In our classrooms today, your children are going through struggles, too, just as these children did. We adults must keep this in the forefront of our minds: Struggling with things is a natural part of learning how to learn. We need to allow our children the space to work things through, to self-correct, and to work past their difficulties. When we can do this, our children will improve and do so with dignity intact. Your children will grow up to be successful, just like these graduates­—I promise!


A woman is standing in front of a fountain in front of the capitol building.

Dr. Montessori talked a lot about having faith in the child—and what she meant wasn’t so much a personal leap of faith in each individual, but that we can have faith in this process of learning that is happening inside every child. She recognized this phenomenon—this drive to succeed, to learn—and told us, in so many words, “It will go best if you can prepare the learning environment to meet the children’s developmental needs and then support this natural learning process unfolding before your eyes.”


In our recent Winter Coffee Discussion, I shared with parents the two things that make a big difference at home: Read to your children and surround them with quality literature, and involve them in the work that needs to be done around your house. This way, you show your children to be team players, to pitch in.
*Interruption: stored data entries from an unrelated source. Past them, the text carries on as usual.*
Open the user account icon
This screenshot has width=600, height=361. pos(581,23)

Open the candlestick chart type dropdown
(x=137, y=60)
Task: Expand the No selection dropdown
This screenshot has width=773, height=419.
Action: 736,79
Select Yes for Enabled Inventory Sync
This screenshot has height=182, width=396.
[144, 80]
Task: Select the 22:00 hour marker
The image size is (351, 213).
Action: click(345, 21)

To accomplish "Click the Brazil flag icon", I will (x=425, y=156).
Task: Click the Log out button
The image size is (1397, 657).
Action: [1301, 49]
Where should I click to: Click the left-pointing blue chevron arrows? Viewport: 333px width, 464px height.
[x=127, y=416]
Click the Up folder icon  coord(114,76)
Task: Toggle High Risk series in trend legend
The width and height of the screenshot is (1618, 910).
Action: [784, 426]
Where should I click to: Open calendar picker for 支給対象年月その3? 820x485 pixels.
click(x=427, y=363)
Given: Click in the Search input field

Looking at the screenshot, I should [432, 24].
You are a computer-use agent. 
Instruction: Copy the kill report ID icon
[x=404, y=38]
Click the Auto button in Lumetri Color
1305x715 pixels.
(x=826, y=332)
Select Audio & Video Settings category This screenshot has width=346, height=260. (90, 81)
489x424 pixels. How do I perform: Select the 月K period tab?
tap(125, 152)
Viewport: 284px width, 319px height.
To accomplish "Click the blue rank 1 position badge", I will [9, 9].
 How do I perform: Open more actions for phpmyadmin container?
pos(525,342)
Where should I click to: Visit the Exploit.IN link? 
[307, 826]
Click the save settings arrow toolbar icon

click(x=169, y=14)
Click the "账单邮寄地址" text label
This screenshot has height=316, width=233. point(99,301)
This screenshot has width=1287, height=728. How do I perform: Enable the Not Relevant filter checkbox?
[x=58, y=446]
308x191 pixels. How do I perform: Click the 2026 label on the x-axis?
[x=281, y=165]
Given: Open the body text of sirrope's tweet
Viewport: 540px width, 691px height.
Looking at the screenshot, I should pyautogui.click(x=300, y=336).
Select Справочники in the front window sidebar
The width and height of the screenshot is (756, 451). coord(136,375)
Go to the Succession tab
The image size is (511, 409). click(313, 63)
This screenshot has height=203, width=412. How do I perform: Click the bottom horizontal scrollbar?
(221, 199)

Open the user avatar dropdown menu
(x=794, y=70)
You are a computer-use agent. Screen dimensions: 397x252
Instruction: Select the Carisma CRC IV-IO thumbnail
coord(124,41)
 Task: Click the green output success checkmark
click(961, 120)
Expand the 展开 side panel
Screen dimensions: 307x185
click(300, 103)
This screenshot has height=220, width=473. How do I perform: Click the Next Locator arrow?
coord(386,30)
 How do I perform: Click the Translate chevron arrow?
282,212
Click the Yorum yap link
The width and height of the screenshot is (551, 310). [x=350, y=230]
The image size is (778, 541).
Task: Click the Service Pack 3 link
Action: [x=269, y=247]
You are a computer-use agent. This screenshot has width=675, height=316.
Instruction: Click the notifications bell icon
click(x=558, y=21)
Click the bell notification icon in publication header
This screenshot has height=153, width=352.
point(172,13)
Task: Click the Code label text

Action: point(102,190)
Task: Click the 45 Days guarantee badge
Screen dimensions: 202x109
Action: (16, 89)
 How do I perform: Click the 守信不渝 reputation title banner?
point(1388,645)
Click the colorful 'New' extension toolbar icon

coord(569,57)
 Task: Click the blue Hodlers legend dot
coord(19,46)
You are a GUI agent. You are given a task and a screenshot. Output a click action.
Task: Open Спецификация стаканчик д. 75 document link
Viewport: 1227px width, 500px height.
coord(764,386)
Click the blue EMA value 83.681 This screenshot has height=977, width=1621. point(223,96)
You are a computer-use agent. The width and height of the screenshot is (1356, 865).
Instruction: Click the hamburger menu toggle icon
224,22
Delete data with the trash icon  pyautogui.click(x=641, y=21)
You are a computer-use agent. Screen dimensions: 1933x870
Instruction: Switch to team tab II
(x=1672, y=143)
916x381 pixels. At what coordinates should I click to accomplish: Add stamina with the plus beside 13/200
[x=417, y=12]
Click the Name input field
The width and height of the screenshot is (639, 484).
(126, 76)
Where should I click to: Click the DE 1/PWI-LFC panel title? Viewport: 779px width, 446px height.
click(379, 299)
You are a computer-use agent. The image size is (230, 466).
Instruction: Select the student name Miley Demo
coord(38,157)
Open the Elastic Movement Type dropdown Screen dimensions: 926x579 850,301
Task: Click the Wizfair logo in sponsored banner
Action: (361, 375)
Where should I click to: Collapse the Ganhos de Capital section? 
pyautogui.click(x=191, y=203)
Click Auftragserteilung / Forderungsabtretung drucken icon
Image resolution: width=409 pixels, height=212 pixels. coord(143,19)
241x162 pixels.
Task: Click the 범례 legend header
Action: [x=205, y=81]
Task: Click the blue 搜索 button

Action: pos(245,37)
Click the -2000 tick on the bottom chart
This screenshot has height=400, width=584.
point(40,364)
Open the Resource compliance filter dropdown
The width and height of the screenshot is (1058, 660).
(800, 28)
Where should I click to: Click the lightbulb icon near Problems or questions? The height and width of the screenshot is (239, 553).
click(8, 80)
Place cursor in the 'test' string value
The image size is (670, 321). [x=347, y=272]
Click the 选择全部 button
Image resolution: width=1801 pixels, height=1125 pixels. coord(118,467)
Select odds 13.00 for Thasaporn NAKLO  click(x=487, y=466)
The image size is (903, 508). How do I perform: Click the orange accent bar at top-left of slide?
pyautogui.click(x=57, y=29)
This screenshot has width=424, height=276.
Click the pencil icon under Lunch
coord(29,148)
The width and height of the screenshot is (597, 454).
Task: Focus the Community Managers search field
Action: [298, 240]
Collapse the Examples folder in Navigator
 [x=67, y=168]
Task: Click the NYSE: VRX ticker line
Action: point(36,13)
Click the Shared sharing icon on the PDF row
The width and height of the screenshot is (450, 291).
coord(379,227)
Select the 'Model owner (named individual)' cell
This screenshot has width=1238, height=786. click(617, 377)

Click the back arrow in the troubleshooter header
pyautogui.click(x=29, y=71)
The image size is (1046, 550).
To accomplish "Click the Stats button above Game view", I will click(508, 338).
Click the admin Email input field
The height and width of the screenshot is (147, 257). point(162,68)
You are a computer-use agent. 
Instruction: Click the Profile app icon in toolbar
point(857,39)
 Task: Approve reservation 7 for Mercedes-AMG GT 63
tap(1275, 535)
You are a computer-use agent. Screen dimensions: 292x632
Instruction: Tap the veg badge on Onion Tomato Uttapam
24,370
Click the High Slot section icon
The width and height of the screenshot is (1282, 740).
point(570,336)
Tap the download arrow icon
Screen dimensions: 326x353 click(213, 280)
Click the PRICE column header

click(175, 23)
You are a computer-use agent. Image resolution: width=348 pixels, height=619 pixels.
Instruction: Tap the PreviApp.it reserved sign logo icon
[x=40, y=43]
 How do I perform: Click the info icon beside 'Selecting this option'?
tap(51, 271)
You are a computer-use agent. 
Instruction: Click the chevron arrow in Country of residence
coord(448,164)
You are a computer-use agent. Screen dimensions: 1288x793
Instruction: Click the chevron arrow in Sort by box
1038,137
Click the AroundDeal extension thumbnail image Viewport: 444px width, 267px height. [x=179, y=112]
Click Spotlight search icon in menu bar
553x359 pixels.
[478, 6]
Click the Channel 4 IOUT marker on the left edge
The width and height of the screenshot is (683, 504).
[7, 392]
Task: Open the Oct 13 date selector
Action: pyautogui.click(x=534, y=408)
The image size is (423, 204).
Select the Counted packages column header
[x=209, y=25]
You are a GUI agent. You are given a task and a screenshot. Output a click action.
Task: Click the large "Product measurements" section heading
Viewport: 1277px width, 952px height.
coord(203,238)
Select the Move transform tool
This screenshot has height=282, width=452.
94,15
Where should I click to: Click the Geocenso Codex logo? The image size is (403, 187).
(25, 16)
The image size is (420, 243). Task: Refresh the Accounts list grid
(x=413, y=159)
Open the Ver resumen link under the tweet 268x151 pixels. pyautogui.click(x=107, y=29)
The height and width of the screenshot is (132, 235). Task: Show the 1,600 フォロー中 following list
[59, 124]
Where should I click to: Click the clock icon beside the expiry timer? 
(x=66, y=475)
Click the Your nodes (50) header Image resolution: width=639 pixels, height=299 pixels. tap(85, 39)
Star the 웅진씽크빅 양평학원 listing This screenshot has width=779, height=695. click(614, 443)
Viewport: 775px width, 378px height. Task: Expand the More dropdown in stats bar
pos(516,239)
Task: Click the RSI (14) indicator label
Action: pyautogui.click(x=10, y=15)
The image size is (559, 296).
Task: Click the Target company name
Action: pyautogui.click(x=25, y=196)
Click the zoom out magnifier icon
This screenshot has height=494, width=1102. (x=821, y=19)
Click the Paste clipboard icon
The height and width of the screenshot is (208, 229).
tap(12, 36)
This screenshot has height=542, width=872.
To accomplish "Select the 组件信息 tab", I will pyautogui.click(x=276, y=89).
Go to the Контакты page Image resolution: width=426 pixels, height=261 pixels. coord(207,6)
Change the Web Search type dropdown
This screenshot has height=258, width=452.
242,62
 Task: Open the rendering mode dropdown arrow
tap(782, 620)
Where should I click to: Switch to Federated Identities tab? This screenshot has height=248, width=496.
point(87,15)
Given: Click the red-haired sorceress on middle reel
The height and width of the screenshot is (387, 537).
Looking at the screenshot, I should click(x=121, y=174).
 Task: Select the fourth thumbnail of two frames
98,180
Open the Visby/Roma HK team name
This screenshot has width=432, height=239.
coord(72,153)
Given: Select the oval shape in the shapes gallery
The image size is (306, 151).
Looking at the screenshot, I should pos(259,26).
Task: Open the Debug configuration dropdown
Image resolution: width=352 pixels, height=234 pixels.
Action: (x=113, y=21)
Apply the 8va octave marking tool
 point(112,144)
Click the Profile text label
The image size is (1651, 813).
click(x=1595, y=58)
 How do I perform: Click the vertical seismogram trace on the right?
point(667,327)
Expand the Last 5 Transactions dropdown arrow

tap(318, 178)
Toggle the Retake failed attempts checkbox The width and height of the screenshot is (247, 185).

This means carrying their own lunch basket in and out of the school building, helping to make meals, cleaning up when it’s needed, and so on. These are small ways you can foster your children’s growing independence and the mindset to embrace challenge. At these Coffee Discussions, our parents with teenagers who have graduated from Forest Bluff told their own stories. We discussed ways to address challenges at home and answered each other’s questions. I believe we all walked out into the cold weather feeling much encouraged in our parenting journeys!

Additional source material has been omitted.